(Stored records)
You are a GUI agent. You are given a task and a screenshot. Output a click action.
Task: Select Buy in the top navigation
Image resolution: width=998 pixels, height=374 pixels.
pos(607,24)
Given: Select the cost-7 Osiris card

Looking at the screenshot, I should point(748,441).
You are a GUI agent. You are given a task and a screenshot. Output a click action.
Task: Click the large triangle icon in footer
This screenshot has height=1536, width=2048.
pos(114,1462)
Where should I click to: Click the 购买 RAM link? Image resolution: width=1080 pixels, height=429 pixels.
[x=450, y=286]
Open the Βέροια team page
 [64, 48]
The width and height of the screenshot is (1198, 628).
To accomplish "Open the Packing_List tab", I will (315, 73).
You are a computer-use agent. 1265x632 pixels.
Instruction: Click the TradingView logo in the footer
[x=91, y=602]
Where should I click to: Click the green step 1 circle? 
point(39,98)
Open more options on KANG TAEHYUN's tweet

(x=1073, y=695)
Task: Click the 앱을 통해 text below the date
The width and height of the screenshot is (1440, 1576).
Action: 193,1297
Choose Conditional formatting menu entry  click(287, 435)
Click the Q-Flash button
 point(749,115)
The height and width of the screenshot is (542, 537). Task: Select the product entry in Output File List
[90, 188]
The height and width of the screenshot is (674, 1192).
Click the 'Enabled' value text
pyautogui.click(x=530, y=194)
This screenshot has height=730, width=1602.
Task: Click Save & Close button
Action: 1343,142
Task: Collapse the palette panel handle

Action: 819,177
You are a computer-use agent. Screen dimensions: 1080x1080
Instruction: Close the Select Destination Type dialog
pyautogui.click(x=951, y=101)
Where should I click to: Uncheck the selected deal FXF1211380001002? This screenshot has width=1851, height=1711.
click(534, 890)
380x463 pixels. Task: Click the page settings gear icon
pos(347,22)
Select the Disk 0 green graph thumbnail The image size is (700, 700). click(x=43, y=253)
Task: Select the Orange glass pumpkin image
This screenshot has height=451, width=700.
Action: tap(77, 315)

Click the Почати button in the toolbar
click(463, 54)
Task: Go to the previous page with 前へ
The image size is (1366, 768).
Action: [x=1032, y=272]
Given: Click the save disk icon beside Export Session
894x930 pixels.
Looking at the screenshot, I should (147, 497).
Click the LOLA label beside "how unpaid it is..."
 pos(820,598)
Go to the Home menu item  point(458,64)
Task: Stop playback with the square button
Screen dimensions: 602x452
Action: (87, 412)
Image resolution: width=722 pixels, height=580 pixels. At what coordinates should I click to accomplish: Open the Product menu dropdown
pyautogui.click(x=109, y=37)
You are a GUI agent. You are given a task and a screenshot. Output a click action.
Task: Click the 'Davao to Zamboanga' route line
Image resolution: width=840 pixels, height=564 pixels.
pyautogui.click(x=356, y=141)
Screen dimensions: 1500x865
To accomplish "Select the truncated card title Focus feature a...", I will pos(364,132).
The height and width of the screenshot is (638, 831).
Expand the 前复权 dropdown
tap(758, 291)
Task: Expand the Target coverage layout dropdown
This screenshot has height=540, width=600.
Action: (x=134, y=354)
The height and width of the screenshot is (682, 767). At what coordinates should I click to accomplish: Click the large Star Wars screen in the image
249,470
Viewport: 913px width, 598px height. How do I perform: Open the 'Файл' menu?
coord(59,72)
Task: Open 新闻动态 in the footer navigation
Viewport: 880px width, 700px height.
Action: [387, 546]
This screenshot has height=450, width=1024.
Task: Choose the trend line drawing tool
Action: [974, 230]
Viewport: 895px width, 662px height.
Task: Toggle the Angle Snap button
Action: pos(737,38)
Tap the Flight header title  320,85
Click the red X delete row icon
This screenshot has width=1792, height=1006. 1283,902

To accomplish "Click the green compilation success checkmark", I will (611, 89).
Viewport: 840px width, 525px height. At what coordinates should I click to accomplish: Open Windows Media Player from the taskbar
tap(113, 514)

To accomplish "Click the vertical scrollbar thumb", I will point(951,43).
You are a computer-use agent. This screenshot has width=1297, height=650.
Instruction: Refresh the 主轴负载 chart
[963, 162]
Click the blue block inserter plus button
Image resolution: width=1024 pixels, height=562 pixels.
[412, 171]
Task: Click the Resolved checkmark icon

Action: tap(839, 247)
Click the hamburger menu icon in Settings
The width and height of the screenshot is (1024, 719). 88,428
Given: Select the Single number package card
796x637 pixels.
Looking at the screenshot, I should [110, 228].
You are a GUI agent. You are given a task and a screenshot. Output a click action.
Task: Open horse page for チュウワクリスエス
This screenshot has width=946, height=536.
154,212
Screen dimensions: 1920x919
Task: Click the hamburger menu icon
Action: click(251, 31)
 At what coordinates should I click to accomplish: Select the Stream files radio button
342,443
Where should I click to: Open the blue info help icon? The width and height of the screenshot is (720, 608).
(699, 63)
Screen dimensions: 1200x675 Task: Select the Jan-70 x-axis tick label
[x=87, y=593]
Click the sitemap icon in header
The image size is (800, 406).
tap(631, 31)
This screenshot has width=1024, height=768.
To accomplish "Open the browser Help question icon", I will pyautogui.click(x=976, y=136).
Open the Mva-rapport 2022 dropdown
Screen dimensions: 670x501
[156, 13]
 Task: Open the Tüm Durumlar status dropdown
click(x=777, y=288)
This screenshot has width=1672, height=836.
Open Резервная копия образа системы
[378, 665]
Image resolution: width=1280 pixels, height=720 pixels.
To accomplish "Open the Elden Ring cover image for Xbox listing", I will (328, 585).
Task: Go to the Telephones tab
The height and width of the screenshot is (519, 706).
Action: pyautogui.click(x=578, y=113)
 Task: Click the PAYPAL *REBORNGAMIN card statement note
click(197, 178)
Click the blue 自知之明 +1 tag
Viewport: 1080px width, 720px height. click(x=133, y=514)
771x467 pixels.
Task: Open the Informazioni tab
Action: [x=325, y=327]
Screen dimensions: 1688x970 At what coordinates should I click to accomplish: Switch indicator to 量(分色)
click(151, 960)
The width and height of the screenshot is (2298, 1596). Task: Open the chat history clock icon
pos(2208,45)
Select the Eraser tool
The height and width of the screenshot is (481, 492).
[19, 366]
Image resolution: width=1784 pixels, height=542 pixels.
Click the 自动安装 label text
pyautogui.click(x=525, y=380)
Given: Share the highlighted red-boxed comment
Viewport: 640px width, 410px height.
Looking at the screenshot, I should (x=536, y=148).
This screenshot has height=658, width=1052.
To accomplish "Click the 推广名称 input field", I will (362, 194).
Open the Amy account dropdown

### ACTIVITY
All records shown above need to be written out again verbatim.

### SOLUTION FOR THIS PROBLEM
You are a GUI agent. You are given a task and a screenshot. Output a click action.
Task: Select Buy in the top navigation
Image resolution: width=998 pixels, height=374 pixels.
pos(607,24)
Given: Select the cost-7 Osiris card

Looking at the screenshot, I should point(748,441).
You are a GUI agent. You are given a task and a screenshot. Output a click action.
Task: Click the large triangle icon in footer
This screenshot has height=1536, width=2048.
pos(114,1462)
Where should I click to: Click the 购买 RAM link? Image resolution: width=1080 pixels, height=429 pixels.
[x=450, y=286]
Open the Βέροια team page
 [64, 48]
The width and height of the screenshot is (1198, 628).
To accomplish "Open the Packing_List tab", I will (315, 73).
You are a computer-use agent. 1265x632 pixels.
Instruction: Click the TradingView logo in the footer
[x=91, y=602]
Where should I click to: Click the green step 1 circle? 
point(39,98)
Open more options on KANG TAEHYUN's tweet

(x=1073, y=695)
Task: Click the 앱을 통해 text below the date
The width and height of the screenshot is (1440, 1576).
Action: 193,1297
Choose Conditional formatting menu entry  click(287, 435)
Click the Q-Flash button
 point(749,115)
The height and width of the screenshot is (542, 537). Task: Select the product entry in Output File List
[90, 188]
The height and width of the screenshot is (674, 1192).
Click the 'Enabled' value text
pyautogui.click(x=530, y=194)
This screenshot has height=730, width=1602.
Task: Click Save & Close button
Action: 1343,142
Task: Collapse the palette panel handle

Action: 819,177
You are a computer-use agent. Screen dimensions: 1080x1080
Instruction: Close the Select Destination Type dialog
pyautogui.click(x=951, y=101)
Where should I click to: Uncheck the selected deal FXF1211380001002? This screenshot has width=1851, height=1711.
click(534, 890)
380x463 pixels. Task: Click the page settings gear icon
pos(347,22)
Select the Disk 0 green graph thumbnail The image size is (700, 700). click(x=43, y=253)
Task: Select the Orange glass pumpkin image
This screenshot has height=451, width=700.
Action: tap(77, 315)

Click the Почати button in the toolbar
click(463, 54)
Task: Go to the previous page with 前へ
The image size is (1366, 768).
Action: [x=1032, y=272]
Given: Click the save disk icon beside Export Session
894x930 pixels.
Looking at the screenshot, I should (147, 497).
Click the LOLA label beside "how unpaid it is..."
 pos(820,598)
Go to the Home menu item  point(458,64)
Task: Stop playback with the square button
Screen dimensions: 602x452
Action: (87, 412)
Image resolution: width=722 pixels, height=580 pixels. At what coordinates should I click to accomplish: Open the Product menu dropdown
pyautogui.click(x=109, y=37)
You are a GUI agent. You are given a task and a screenshot. Output a click action.
Task: Click the 'Davao to Zamboanga' route line
Image resolution: width=840 pixels, height=564 pixels.
pyautogui.click(x=356, y=141)
Screen dimensions: 1500x865
To accomplish "Select the truncated card title Focus feature a...", I will pos(364,132).
The height and width of the screenshot is (638, 831).
Expand the 前复权 dropdown
tap(758, 291)
Task: Expand the Target coverage layout dropdown
This screenshot has height=540, width=600.
Action: (x=134, y=354)
The height and width of the screenshot is (682, 767). At what coordinates should I click to accomplish: Click the large Star Wars screen in the image
249,470
Viewport: 913px width, 598px height. How do I perform: Open the 'Файл' menu?
coord(59,72)
Task: Open 新闻动态 in the footer navigation
Viewport: 880px width, 700px height.
Action: [387, 546]
This screenshot has height=450, width=1024.
Task: Choose the trend line drawing tool
Action: [974, 230]
Viewport: 895px width, 662px height.
Task: Toggle the Angle Snap button
Action: pos(737,38)
Tap the Flight header title  320,85
Click the red X delete row icon
This screenshot has width=1792, height=1006. 1283,902

To accomplish "Click the green compilation success checkmark", I will (611, 89).
Viewport: 840px width, 525px height. At what coordinates should I click to accomplish: Open Windows Media Player from the taskbar
tap(113, 514)

To accomplish "Click the vertical scrollbar thumb", I will point(951,43).
You are a computer-use agent. This screenshot has width=1297, height=650.
Instruction: Refresh the 主轴负载 chart
[963, 162]
Click the blue block inserter plus button
Image resolution: width=1024 pixels, height=562 pixels.
[412, 171]
Task: Click the Resolved checkmark icon

Action: tap(839, 247)
Click the hamburger menu icon in Settings
The width and height of the screenshot is (1024, 719). 88,428
Given: Select the Single number package card
796x637 pixels.
Looking at the screenshot, I should [110, 228].
You are a GUI agent. You are given a task and a screenshot. Output a click action.
Task: Open horse page for チュウワクリスエス
This screenshot has width=946, height=536.
154,212
Screen dimensions: 1920x919
Task: Click the hamburger menu icon
Action: click(251, 31)
 At what coordinates should I click to accomplish: Select the Stream files radio button
342,443
Where should I click to: Open the blue info help icon? The width and height of the screenshot is (720, 608).
(699, 63)
Screen dimensions: 1200x675 Task: Select the Jan-70 x-axis tick label
[x=87, y=593]
Click the sitemap icon in header
The image size is (800, 406).
tap(631, 31)
This screenshot has width=1024, height=768.
To accomplish "Open the browser Help question icon", I will pyautogui.click(x=976, y=136).
Open the Mva-rapport 2022 dropdown
Screen dimensions: 670x501
[156, 13]
 Task: Open the Tüm Durumlar status dropdown
click(x=777, y=288)
This screenshot has width=1672, height=836.
Open Резервная копия образа системы
[378, 665]
Image resolution: width=1280 pixels, height=720 pixels.
To accomplish "Open the Elden Ring cover image for Xbox listing", I will (328, 585).
Task: Go to the Telephones tab
The height and width of the screenshot is (519, 706).
Action: pyautogui.click(x=578, y=113)
 Task: Click the PAYPAL *REBORNGAMIN card statement note
click(197, 178)
Click the blue 自知之明 +1 tag
Viewport: 1080px width, 720px height. click(x=133, y=514)
771x467 pixels.
Task: Open the Informazioni tab
Action: [x=325, y=327]
Screen dimensions: 1688x970 At what coordinates should I click to accomplish: Switch indicator to 量(分色)
click(151, 960)
The width and height of the screenshot is (2298, 1596). Task: Open the chat history clock icon
pos(2208,45)
Select the Eraser tool
The height and width of the screenshot is (481, 492).
[19, 366]
Image resolution: width=1784 pixels, height=542 pixels.
Click the 自动安装 label text
pyautogui.click(x=525, y=380)
Given: Share the highlighted red-boxed comment
Viewport: 640px width, 410px height.
Looking at the screenshot, I should (x=536, y=148).
This screenshot has height=658, width=1052.
To accomplish "Click the 推广名称 input field", I will (362, 194).
Open the Amy account dropdown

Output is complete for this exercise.